Disaster Loans, and Employee Scenarios

Here’s where we are and what we know from Feds, State, the SBA, and banks about disaster loan money, the Forgivable loan, and answers to typical employee scenarios.

#1. For the disaster loan, the SBA now has a streamlined process. This is electronic and takes about 10-20 minutes with limited information required about you and your business:


https://covid19relief.sba.gov/#/


This is the longer term loan that I discussed Sunday, and is your first option to consider inasmuch as it can be helpful over a long period of time. It also contains some interest and payment deferral of existing SBA loans, and other provisions to assist in this Federal Disaster. It may provide you more options overall with your existing debt, and should be considered. You are supposed to get a fairly immediately $10,000 advance, then receive instructions via email about how to proceed on this loan application. What will be required we don’t know, and for a couple clients who submitted this on Monday; they do not yet have a reply, nor info on how to proceed.


#2. For your Paycheck Protection Program loan, we still have only sketchy information. In a nutshell, it is a Forgivable loan based on your total payroll and outside contractor payments. So far there is a contradiction on what specific info and time range of data is required to determine the amount – which should be about 2.5 times your average payroll and contractor payment.
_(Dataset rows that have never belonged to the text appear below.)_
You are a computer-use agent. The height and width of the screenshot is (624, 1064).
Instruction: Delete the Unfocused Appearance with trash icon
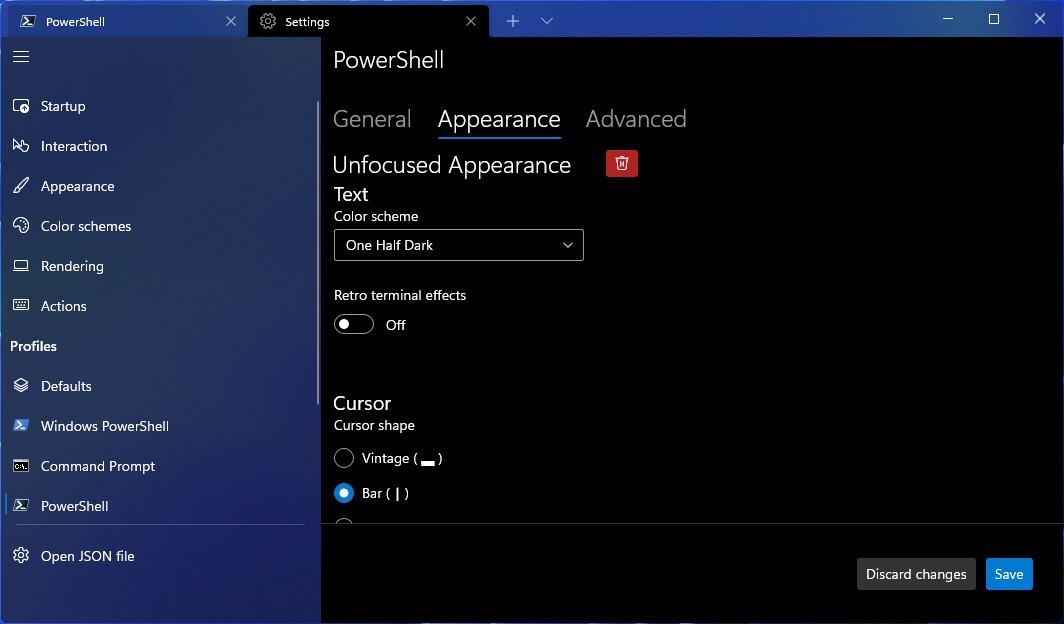point(621,163)
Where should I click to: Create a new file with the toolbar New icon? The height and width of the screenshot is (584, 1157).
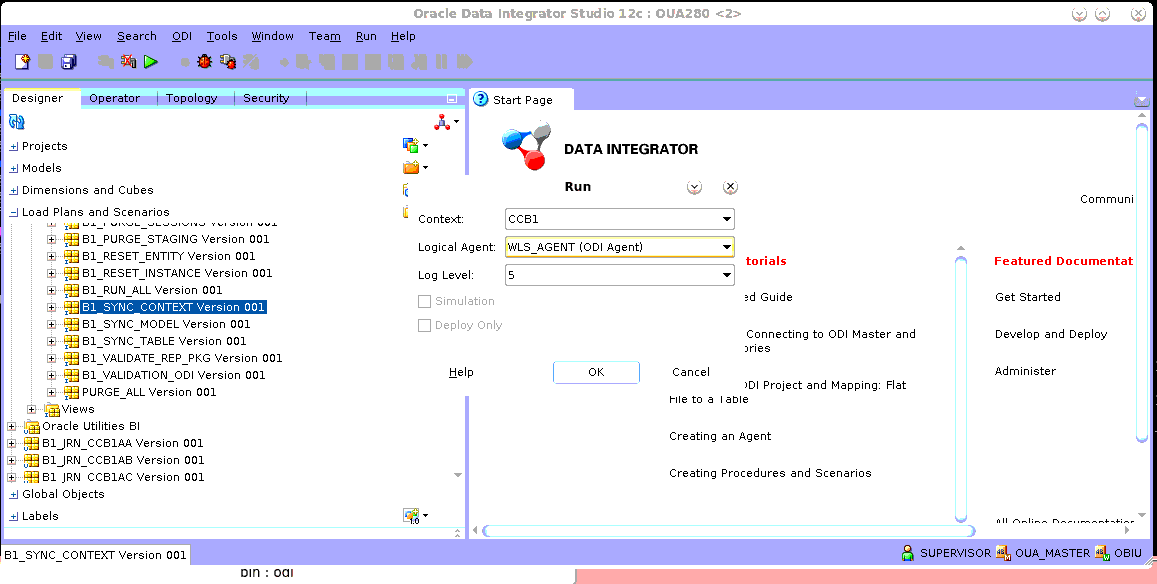point(22,62)
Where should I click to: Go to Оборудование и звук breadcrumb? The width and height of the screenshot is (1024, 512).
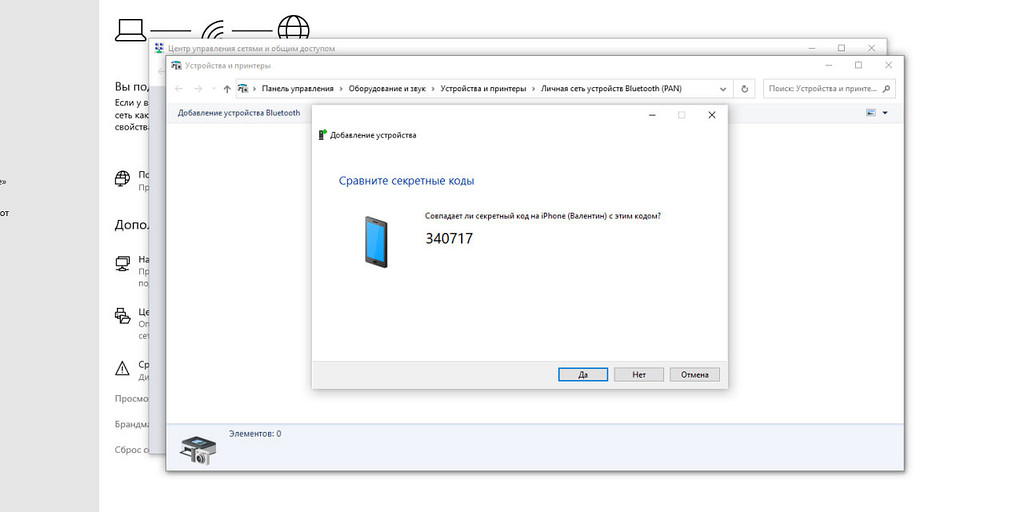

These funds can be used over the following 8 weeks to pay rent, payroll (and contractor payments), health care costs, and certain utilities. The loan must be taken out prior to June 30.


This loan is forgiven based on your business paying out it’s normal rate of payroll/contract labor over those 8 weeks.


The word from the Feds is that banks should be disseminating the details of the loan this week. I’ve heard from Bank of America, and US Bank, no one else, not even my own bank.


From B of A, we have this:


Although details are still being finalized, some documentation may be required when applying for a program when it becomes available. Based on the legislation, it may be helpful for interested business owners to gather the following information about their business:


  1. 2019 Payroll — including the last 12 months of payroll

  2. 2019 Employees — 1099's for 2019 employees and independent contractors that would otherwise be an employee of your business. (Note: Do NOT include 1099's for services)

  3. Healthcare costs — all health insurance premiums paid by the business owner under a group health plan.

  4. Retirement — your company retirement plan funding paid for by the company.

[Provided courtesy of LifeSpring Chiropractic (Newport Beach CA) and Fermentation Farm]

#3. An actual employee scenario for one small business: (business owner in black, my reply is in blue)

…… I need your advice on all this again regarding the assistants and massage therapist….

a. Billing person: comes in 1/2 time currently and is willing to continue to. Should I just have her apply for partial unemployment?


b. Assistant #1: comes in 1/2 time currently and is willing to continue to. Should I just have her apply for partial unemployment?

The Calif EDD and other States have stated that employees who are working less hours can file for partial unemployment.